* **Bearbeite Folgendes**
**1.** Zähle alle Ratschläge auf, die der Aktivist laut dem Zettel im Text zum Bruno-Taut-Haus den Bewohnern gegeben hat.
**2.** Schreibe aus dem Text zum Bruno-Taut-Haus den Abschnitt wortgetreu ab, der mit „Am Bruno-Taut-Haus am“ beginnt und mit „das Haus abzuwenden.“ endet.

* **Gegebener Text**

▼

Bruno-Taut-Haus, Beitrag zur Strategiediskussion bezüglich Anti-Gentrification

übernommen von linksunten :

Am Bruno-Taut-Haus am Engelbecken in Berlin-Mitte gab es in der Vergangenheit immer wieder stadtumstrukturierungskritischen Glasbruch. Zwei Menschen aus diesem luxusmodernisierten Privateigentumshaus, einem ehemaligen Gewerkschaftsgebäude, haben jetzt Rat gesucht bei der Mieter*innen-Ini Kotti&Co. Dort empfahl ihnen ein Aktivist, gentrifizierungskritische Plakate in die Fenster zu hängen und sich auf der Mieten- und Lärm-Demo am 8.11. als „Versteher“ der Bewegung zu inszenieren, um so weitere Angriffe auf das Haus abzuwenden.

Bei einem Spaziergang am Engelbecken fällt das luxusmodernisierte Bruno-Taut-Haus mit seinen im Erdgeschoss flächendeckend zerstörten Scheiben auf. Seltsam mutet es dann an, dass dort hinter den kaputten Fenstern Plakate für eine „Kotti&Co“-Demo am 8. November hängen (vgl. Artikelbild und Termine bei http://kottiundco.net/). Gut, dass die Tür offenstand, denn im Parterre fand sich dann ein Zettel, der von Nutzerinnen oder Bewohnerinnen an die Gesamtheit der Bewohner*innen dieses Gebäudes gerichtet war und eine Erklärung lieferte. Diesen möchten wir euch nicht vorenthalten:

Liebe Nachbarn
wir haben als weitere Massnahme zum Schutz unseres Hauses die Gentrifizierungs-Gegner vom Kottbusser Tor (Mieter-Vereinigung Kottbusse Tor) in ihrem Tagungsraum besucht. Es entwickelte sich ein überraschend freundliches Gespräch mit XXX, einem der Aktivisten. Er riet uns Folgendes:

1. Wir sollen ihre Mieterdemo-Plakate (gegen hohe Mieten) in die Fenster hängen. Dann outen wir uns als Versteher und nicht als Feinde.
(Ich denke, dass auch wir hier im Haus unverschämte Mieterhöhungen ablehnen, wie sie zur Zeit von einigen Immobilienfirmen in Kreuzberg praktiziert werden. Solch rücksichtsloses Geschäftsgebaren hat auch dem Image unseres Hauses geschadet).
2. Ferner sollen wir an der Demo vom 8. November per Megaphon unser Haus vorstellen bzw. darstellen: Wir seien keine Investoren, hätten keine Mieter vertrieben, vermieteten keine Luxuswohnungen, hätten aber neuen
Wohnraum geschaffen…
3 . Uns mit einer kreativen Aktion (Fenster/Fassade) vorzustellen, fand XXX gut.
Ferner haben wir den Aktivisten vom Kotti zu einem unserer Nachbarschaftstreffen im Foyer Engeldamm eingeladen. Daraus könnte eine von uns organisierte Diskussions-Runde mit eingeladenen Politikern entstehen.

Uns fiel auf, dass die Gentrifizierungs-Gegner offenbar wirklich keine Ahnung haben, wer in unserem Haus wohnt und arbeitet. Wir sollten also vermehrt versuchen, feindselige Projektionen abzubauen.

▲

* **Extrahierte Daten**
▼

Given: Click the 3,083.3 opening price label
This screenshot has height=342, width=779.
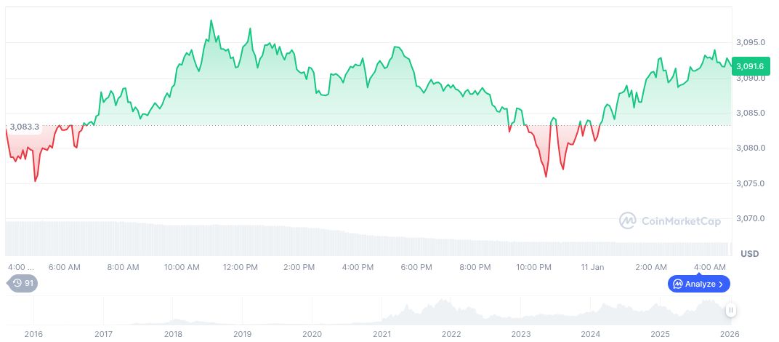Looking at the screenshot, I should click(24, 127).
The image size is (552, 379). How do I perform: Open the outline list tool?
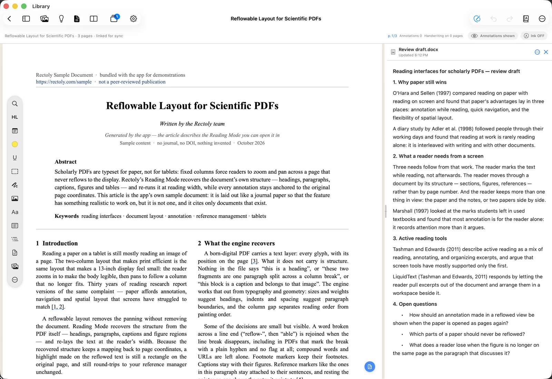tap(15, 239)
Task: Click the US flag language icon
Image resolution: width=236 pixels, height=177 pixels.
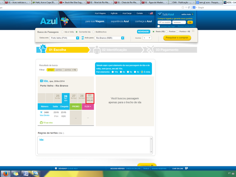Action: point(152,13)
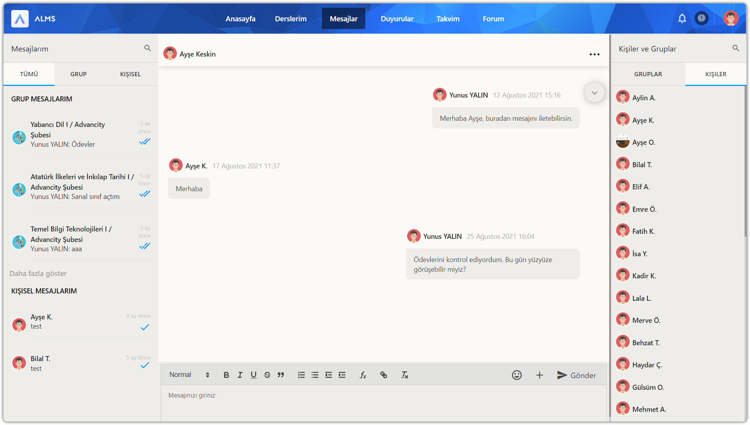This screenshot has width=750, height=425.
Task: Open the three-dot conversation options menu
Action: (x=594, y=55)
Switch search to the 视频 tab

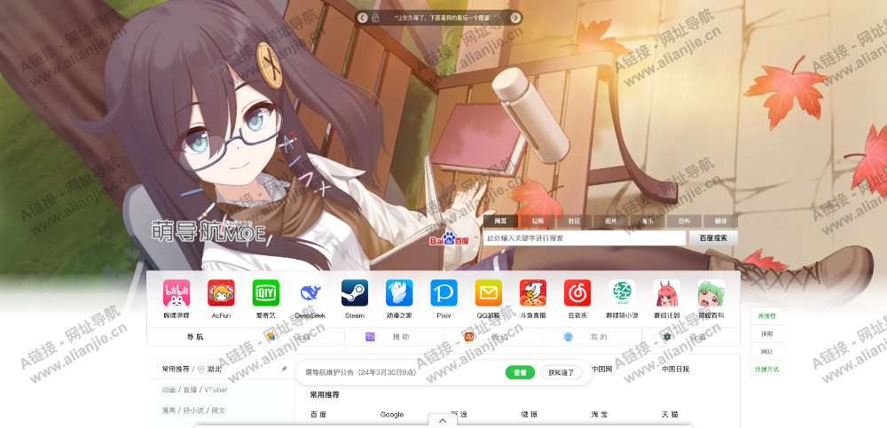(x=538, y=221)
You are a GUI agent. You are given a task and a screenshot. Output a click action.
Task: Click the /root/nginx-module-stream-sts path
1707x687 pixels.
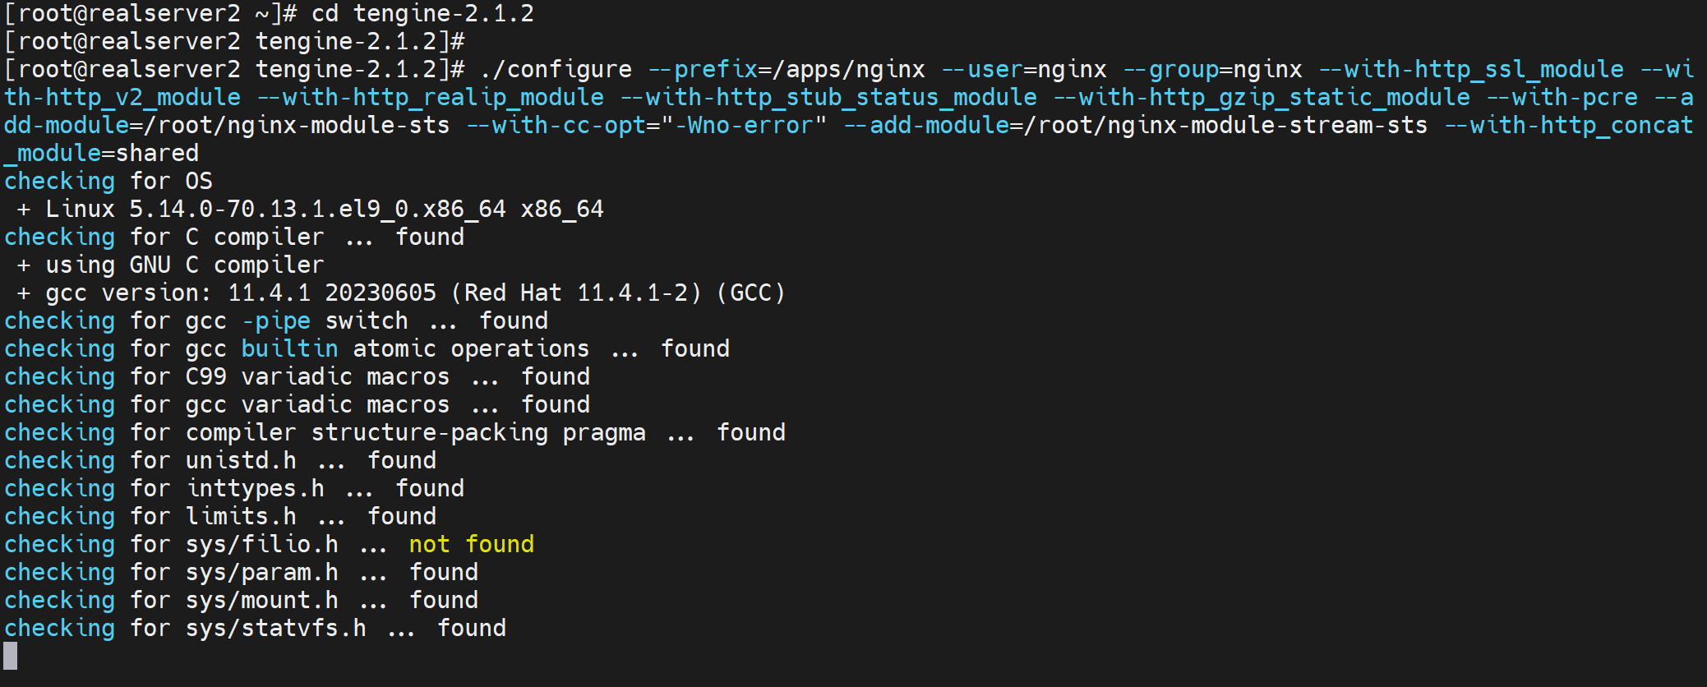pyautogui.click(x=1226, y=125)
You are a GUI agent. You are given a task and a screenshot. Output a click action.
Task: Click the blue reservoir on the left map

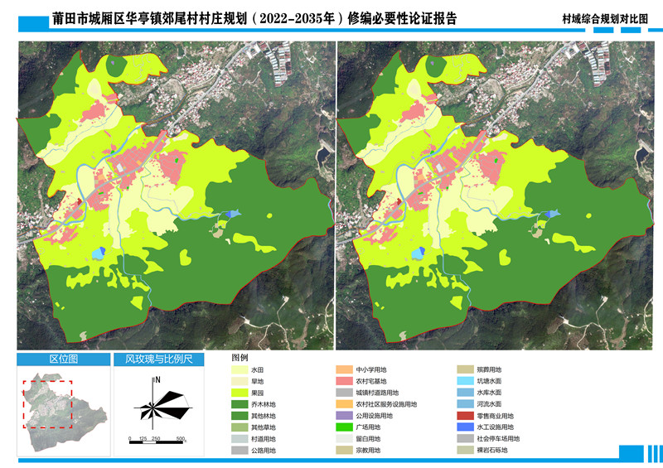tap(99, 253)
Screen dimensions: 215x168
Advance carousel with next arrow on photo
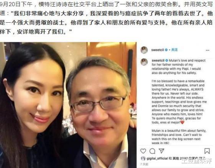click(x=132, y=111)
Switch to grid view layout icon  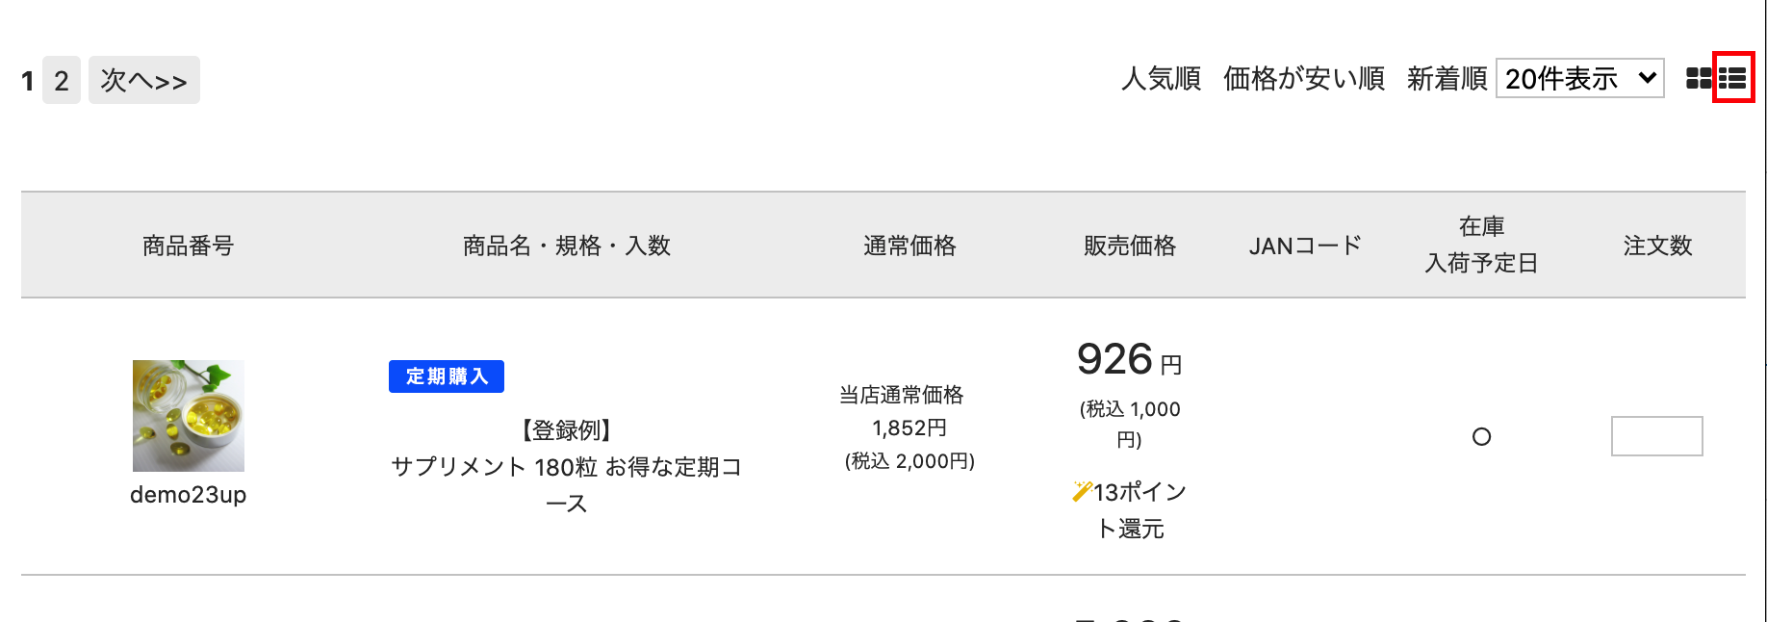click(1699, 78)
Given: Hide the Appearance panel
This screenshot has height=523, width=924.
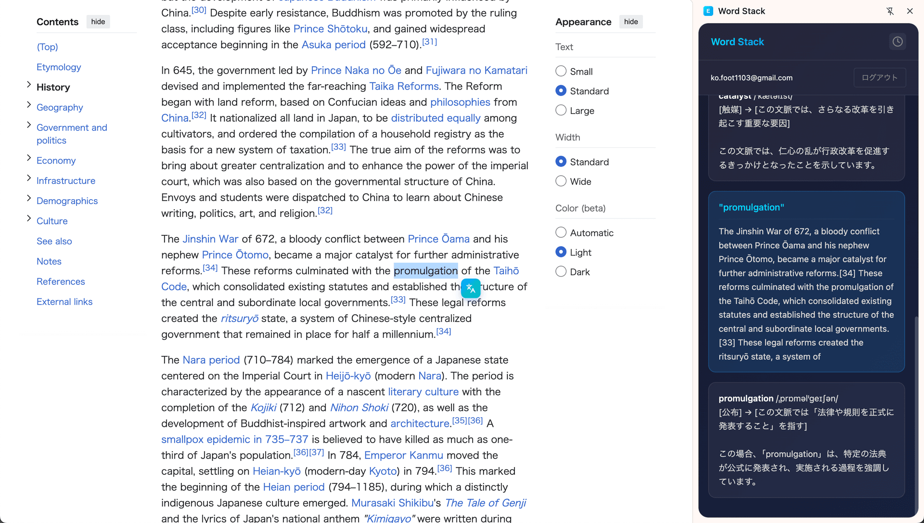Looking at the screenshot, I should (x=630, y=21).
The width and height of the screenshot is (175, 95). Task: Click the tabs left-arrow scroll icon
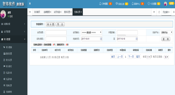[x=30, y=12]
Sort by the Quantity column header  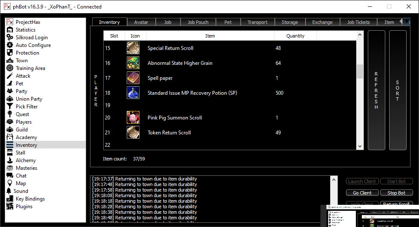pos(295,36)
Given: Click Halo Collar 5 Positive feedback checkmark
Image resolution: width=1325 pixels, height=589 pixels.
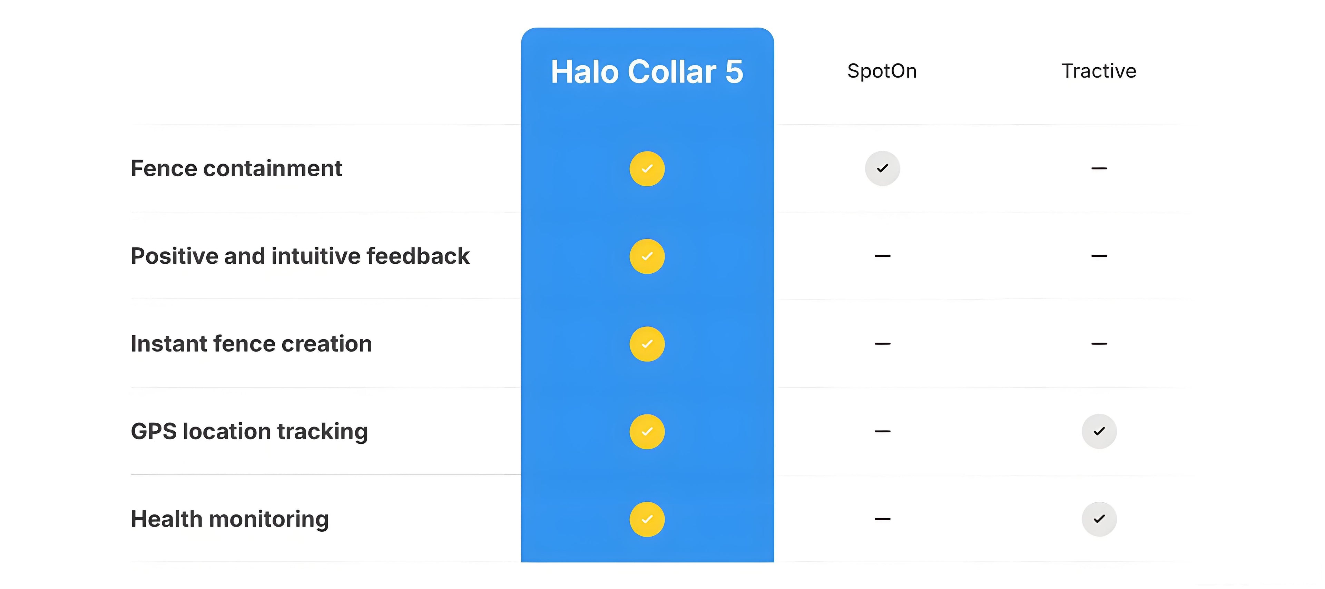Looking at the screenshot, I should coord(647,256).
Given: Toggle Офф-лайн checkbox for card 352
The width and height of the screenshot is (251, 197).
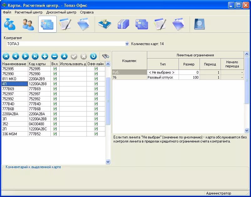Looking at the screenshot, I should tap(96, 124).
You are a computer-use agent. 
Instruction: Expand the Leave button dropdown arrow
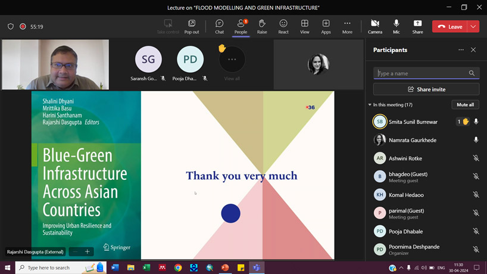point(473,27)
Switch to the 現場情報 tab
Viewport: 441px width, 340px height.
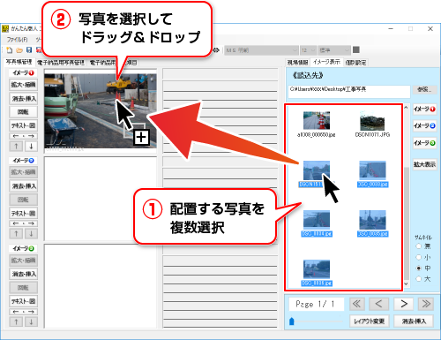(x=297, y=63)
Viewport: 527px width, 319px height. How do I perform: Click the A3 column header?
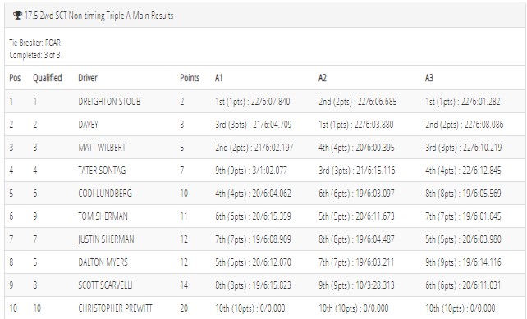[x=429, y=78]
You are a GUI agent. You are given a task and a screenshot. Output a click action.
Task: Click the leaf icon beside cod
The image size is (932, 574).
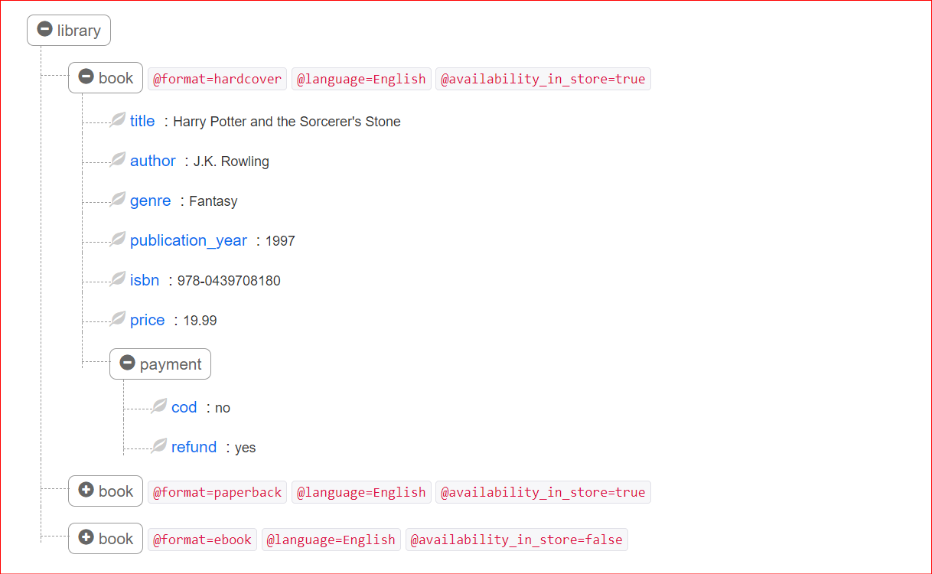pyautogui.click(x=158, y=406)
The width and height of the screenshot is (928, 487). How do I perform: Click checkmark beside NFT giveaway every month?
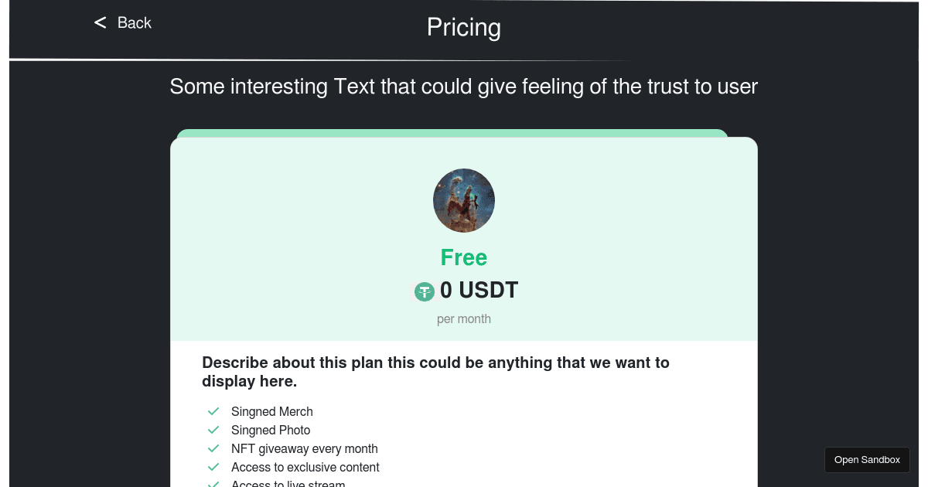pyautogui.click(x=213, y=448)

▲

* **Die Lösungen**
**1.**
1. Die Mieterdemo-Plakate gegen hohe Mieten in die Fenster hängen, um sich als Versteher und nicht als Feinde zu outen.
2. Auf der Demo vom 8. November per Megaphon das Haus vorstellen bzw. darstellen: keine Investoren, keine Mieter vertrieben, keine Luxuswohnungen vermietet, aber neuen Wohnraum geschaffen.
3. Sich mit einer kreativen Aktion an Fenster oder Fassade vorstellen.

**2.**
Am Bruno-Taut-Haus am Engelbecken in Berlin-Mitte gab es in der Vergangenheit immer wieder stadtumstrukturierungskritischen Glasbruch. Zwei Menschen aus diesem luxusmodernisierten Privateigentumshaus, einem ehemaligen Gewerkschaftsgebäude, haben jetzt Rat gesucht bei der Mieter*innen-Ini Kotti&Co. Dort empfahl ihnen ein Aktivist, gentrifizierungskritische Plakate in die Fenster zu hängen und sich auf der Mieten- und Lärm-Demo am 8.11. als „Versteher“ der Bewegung zu inszenieren, um so weitere Angriffe auf das Haus abzuwenden.